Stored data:
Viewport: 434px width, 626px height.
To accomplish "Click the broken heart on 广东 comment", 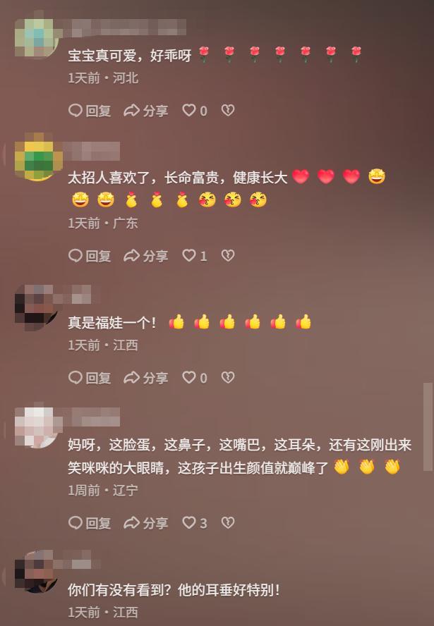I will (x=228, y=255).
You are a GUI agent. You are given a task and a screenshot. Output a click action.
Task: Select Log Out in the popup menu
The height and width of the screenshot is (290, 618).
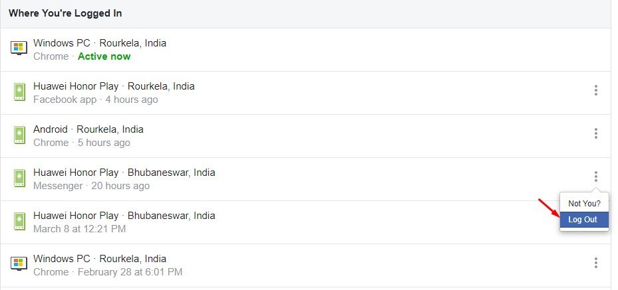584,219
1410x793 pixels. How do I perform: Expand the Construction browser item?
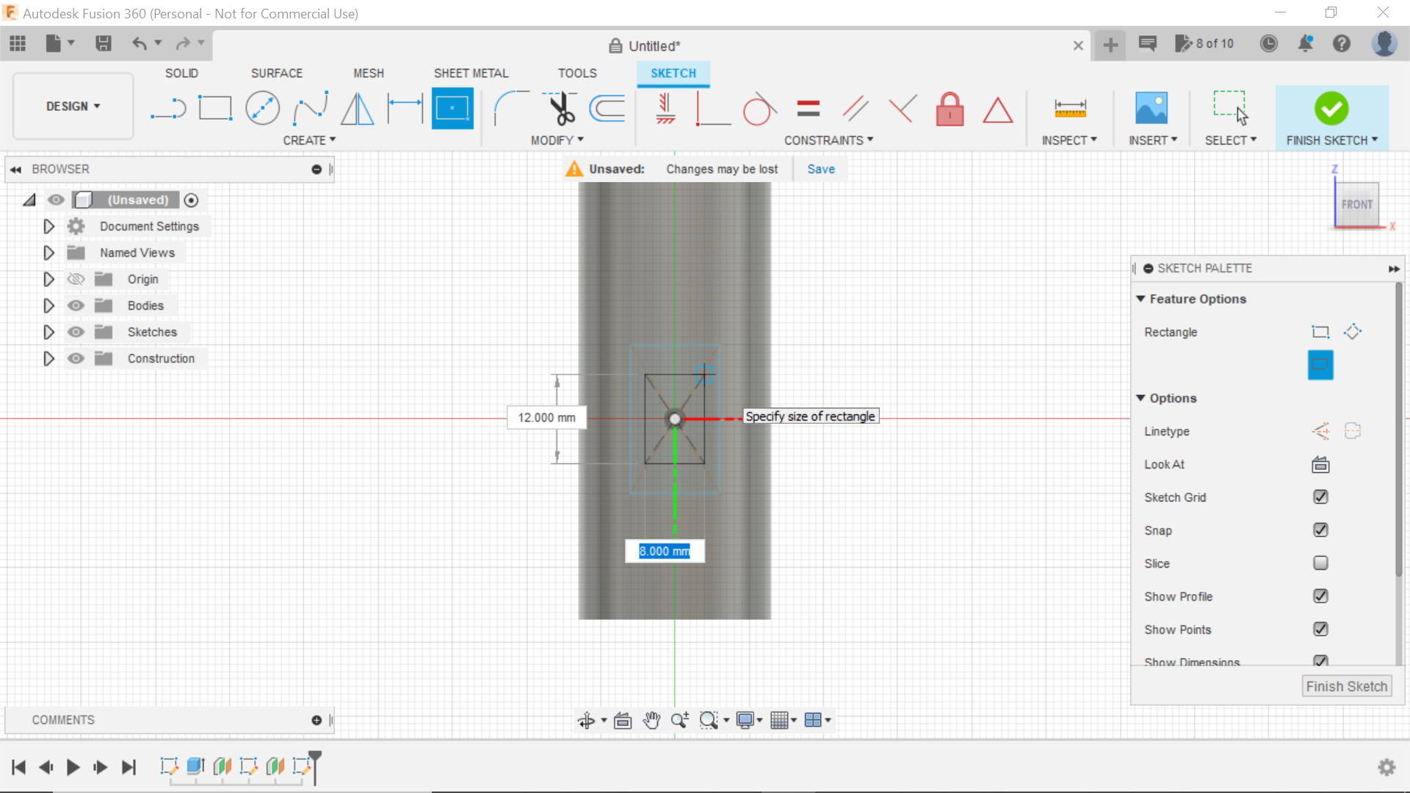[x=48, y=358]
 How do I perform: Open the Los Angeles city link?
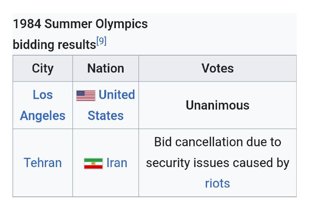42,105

• Exercise description
Only the lines from the one with "You are a GUI" through the last line above belong in the answer. Reproduce them exactly, without the pictures.

• Task response
You are a GUI agent. You are given a task and a screenshot. Output a click action.
Task: Select Log Out in the popup menu
The height and width of the screenshot is (290, 618).
584,219
1410x793 pixels. How do I perform: Expand the Construction browser item?
[x=48, y=358]
 How do I perform: Open the Los Angeles city link?
42,105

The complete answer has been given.